Yeniden yatırım riski, sabit getirili bir araçtan türetilen akışların yeniden yatırımının sahip olabileceği etkiden kaynaklanan risktir. Bu, faiz oranlarının gelişimine bağlı olacaktır.
Başka bir deyişle, tahvil gibi sabit getirili bir senedin sahibi, yapılan yatırımdan elde edilen getirileri yeniden yatırıma dönüştürmekten kaynaklanan bir riske tabidir.
Sabit getirili yatırım, enstrümanın sahibine faiz ve anapara getirisinden (genellikle vade sonunda) oluşan periyodik bir akış sunar. Bu durumda söz konusu gelir yeniden yatırıma dönüştürülebilir, böylece yeniden yatırım riskine maruz kalırlar.
Bu tür bir riskin sıfır kuponlu tahvil için geçerli olmadığını dikkate almalıyız. Eh, sadece tek bir nakit akışı sunuyor. Bu, finansal varlığın sona ermesinde.
Dikkate alınması gereken bir diğer husus, yatırımcının da yeniden yatırım riskine maruz kalmasıdır. Bu, sabit getirili enstrümanın satışından kaynaklanan akışı (vadesinden önce) yeniden yatırım yaptığında. Bu durumda varlıktaki yatırım ufku vadesi ile örtüşmemektedir.

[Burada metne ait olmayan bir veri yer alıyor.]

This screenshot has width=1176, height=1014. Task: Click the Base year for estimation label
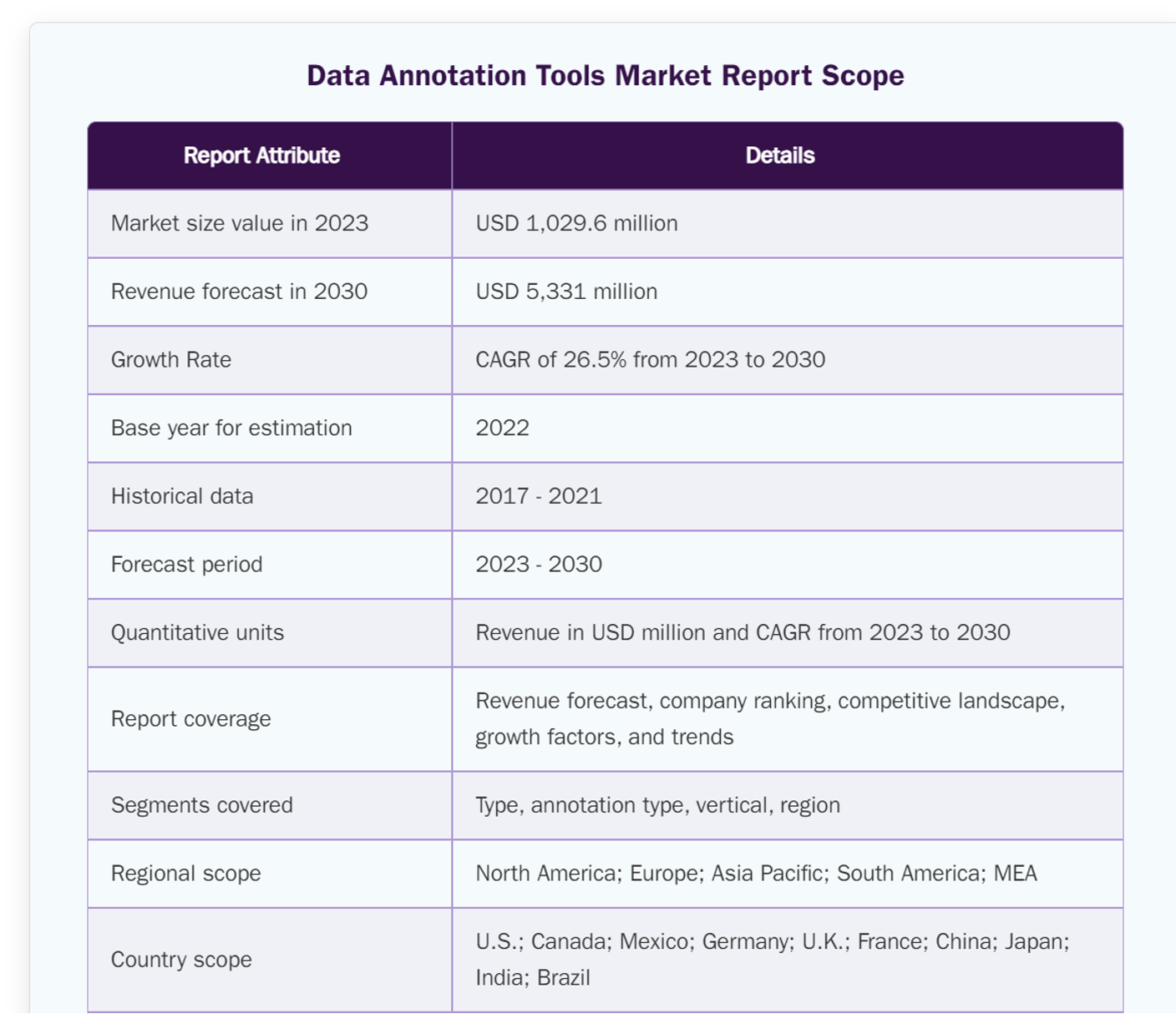[x=231, y=428]
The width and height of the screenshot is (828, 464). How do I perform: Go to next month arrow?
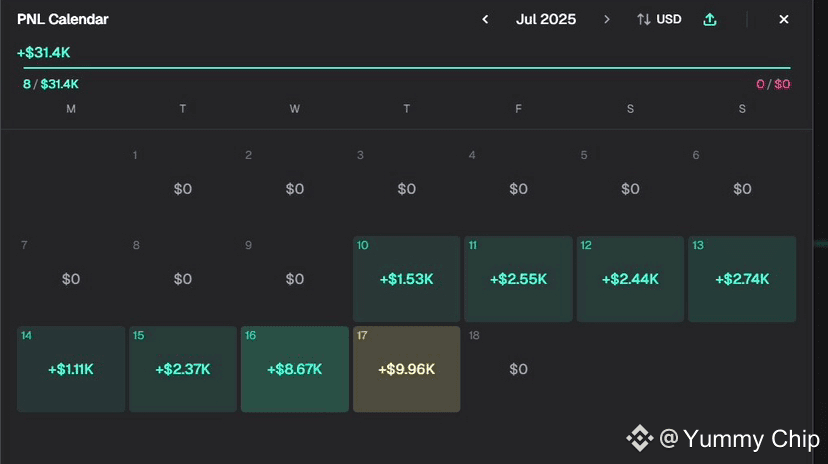coord(606,19)
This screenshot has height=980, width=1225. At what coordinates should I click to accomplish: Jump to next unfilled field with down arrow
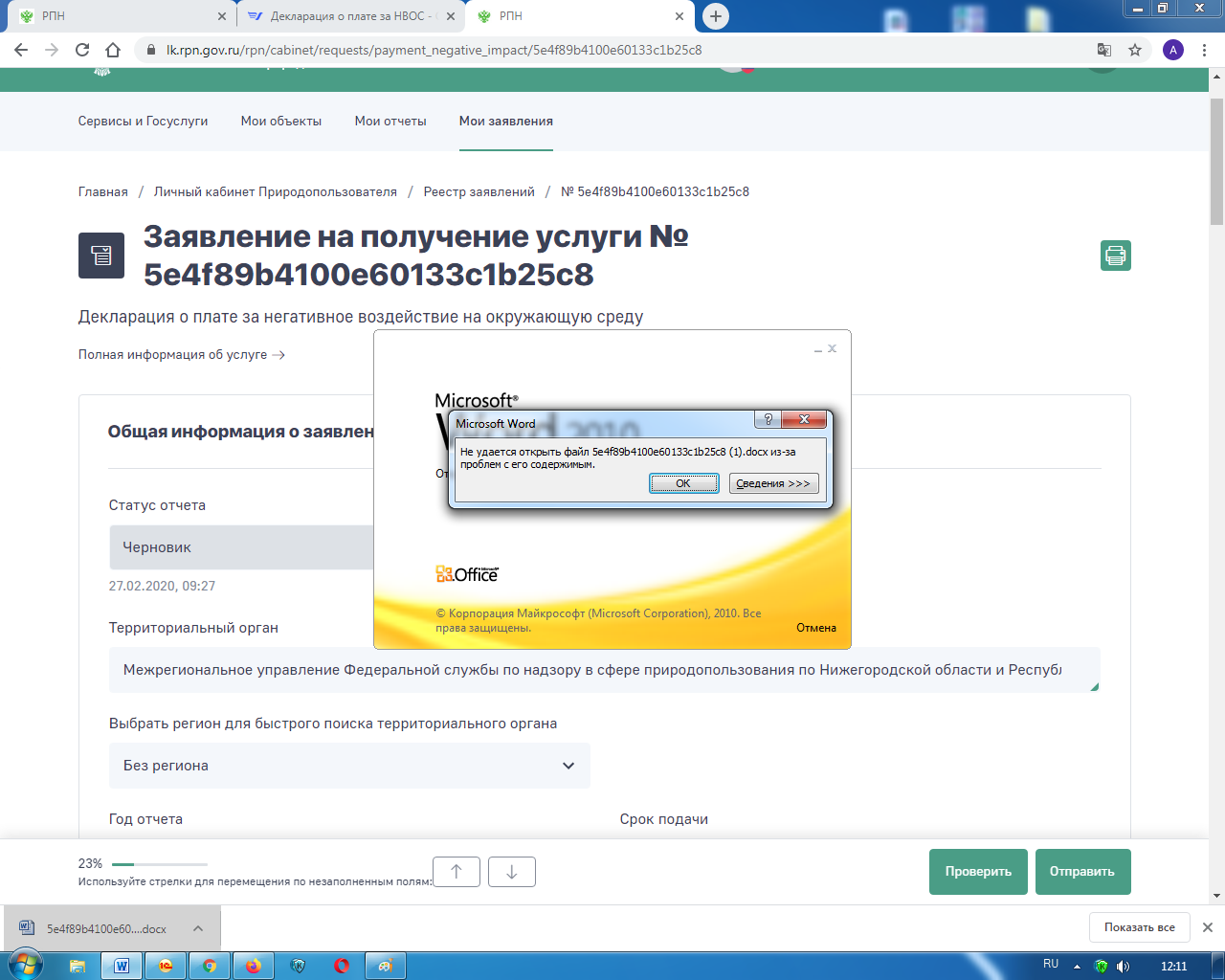pos(512,872)
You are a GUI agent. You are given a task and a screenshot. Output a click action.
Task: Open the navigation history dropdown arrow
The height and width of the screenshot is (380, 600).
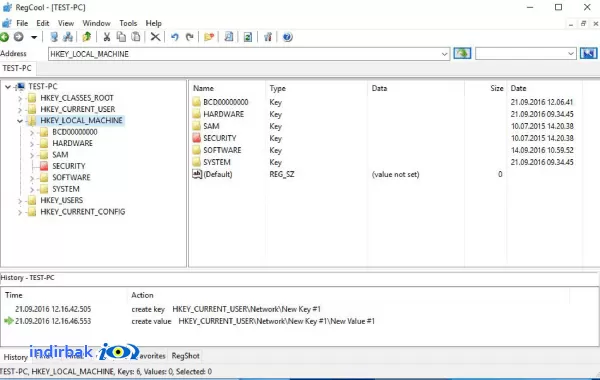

Örneğin, bir kişinin altı ay içinde vadesi gelen bir tahvil satın aldığını varsayalım. Ancak, o dönem bitmeden, belki de enstrüman döneminin bitiminden iki ay önce satarsınız. Ardından (satış fiyatına bağlı olarak) bir gelir elde edersiniz ve bu gelir yeniden yatırıma dönüştürülebilir.
Sabit gelirin, ihraççının önceden kararlaştırılan bir süre içinde sabit bir tutarda ödeme yapması gereken tüm finansal varlıklardan oluşan bir yatırım türü olduğunu unutmamalıyız. Bu nedenle, bu tür bir enstrümanı almadan önce, ödeyeceği faizleri biliyoruz.
Yeniden yatırım riski örneği
Yeniden yatırım riskine bir örnek, bir kişinin üç yıllık bir tahvil satın alması olabilir. Nominal değeri 2.000 Euro olan ve her yıl %5 kupon ödemeli tahvil.
Ardından, kupon ilk yıl 100 Euro, ikinci yıl aynı ve üçüncü yılın sonunda 100 Euro artı anapara (2.000 Euro) ödenir.
Belirtilen tüm akışlar, alındıktan sonra yeniden yatırılabilir ve performansları, piyasa faiz oranlarının hareketine bağlı olacaktır.